▸ Your instructions:
In the records below, find the line that contains "Expand the Płyta", then write out that line and each one after it exactly, up to and including the last.

(Stored data)
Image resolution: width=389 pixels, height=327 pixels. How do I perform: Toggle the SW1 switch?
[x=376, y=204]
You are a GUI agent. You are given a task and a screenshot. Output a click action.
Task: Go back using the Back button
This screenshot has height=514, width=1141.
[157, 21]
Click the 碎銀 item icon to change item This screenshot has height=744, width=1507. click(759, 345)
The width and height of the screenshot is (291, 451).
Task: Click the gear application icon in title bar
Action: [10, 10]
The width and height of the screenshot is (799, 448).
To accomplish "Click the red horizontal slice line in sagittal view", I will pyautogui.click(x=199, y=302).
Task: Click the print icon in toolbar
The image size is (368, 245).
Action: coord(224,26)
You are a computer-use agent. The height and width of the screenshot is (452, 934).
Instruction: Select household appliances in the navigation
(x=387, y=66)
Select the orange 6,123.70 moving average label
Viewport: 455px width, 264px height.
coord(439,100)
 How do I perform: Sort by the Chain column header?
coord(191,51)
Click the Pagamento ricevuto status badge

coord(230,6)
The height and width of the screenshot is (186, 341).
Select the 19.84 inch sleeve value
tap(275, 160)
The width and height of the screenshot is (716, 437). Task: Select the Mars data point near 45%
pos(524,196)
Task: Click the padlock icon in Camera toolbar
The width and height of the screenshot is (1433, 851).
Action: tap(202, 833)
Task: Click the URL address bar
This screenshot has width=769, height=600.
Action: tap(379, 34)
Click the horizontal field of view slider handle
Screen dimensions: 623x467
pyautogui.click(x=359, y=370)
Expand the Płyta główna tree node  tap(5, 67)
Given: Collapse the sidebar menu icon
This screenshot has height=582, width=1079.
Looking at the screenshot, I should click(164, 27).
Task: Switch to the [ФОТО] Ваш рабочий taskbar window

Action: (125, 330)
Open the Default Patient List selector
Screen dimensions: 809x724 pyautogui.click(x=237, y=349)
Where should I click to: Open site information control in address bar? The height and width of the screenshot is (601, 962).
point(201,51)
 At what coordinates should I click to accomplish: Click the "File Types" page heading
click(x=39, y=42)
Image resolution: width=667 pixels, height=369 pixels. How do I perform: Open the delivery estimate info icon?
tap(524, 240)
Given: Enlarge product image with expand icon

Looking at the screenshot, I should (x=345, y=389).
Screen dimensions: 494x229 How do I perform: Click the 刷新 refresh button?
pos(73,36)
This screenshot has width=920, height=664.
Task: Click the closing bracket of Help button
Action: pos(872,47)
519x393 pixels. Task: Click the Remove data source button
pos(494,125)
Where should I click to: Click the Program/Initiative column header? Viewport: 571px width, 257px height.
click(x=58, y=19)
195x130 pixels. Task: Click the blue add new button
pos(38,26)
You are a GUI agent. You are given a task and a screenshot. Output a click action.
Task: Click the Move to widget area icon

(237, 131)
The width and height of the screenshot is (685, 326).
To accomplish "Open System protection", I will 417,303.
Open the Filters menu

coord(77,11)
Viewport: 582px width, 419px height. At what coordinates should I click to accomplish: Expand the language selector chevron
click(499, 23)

▸ Result for this task:
Expand the Płyta główna tree node  tap(5, 67)
Given: Collapse the sidebar menu icon
This screenshot has height=582, width=1079.
Looking at the screenshot, I should click(164, 27).
Task: Switch to the [ФОТО] Ваш рабочий taskbar window

Action: (125, 330)
Open the Default Patient List selector
Screen dimensions: 809x724 pyautogui.click(x=237, y=349)
Where should I click to: Open site information control in address bar? The height and width of the screenshot is (601, 962).
point(201,51)
 At what coordinates should I click to accomplish: Click the "File Types" page heading
click(x=39, y=42)
Image resolution: width=667 pixels, height=369 pixels. How do I perform: Open the delivery estimate info icon?
tap(524, 240)
Given: Enlarge product image with expand icon

Looking at the screenshot, I should (x=345, y=389).
Screen dimensions: 494x229 How do I perform: Click the 刷新 refresh button?
pos(73,36)
This screenshot has width=920, height=664.
Task: Click the closing bracket of Help button
Action: pos(872,47)
519x393 pixels. Task: Click the Remove data source button
pos(494,125)
Where should I click to: Click the Program/Initiative column header? Viewport: 571px width, 257px height.
click(x=58, y=19)
195x130 pixels. Task: Click the blue add new button
pos(38,26)
You are a GUI agent. You are given a task and a screenshot. Output a click action.
Task: Click the Move to widget area icon

(237, 131)
The width and height of the screenshot is (685, 326).
To accomplish "Open System protection", I will 417,303.
Open the Filters menu

coord(77,11)
Viewport: 582px width, 419px height. At what coordinates should I click to accomplish: Expand the language selector chevron
click(499, 23)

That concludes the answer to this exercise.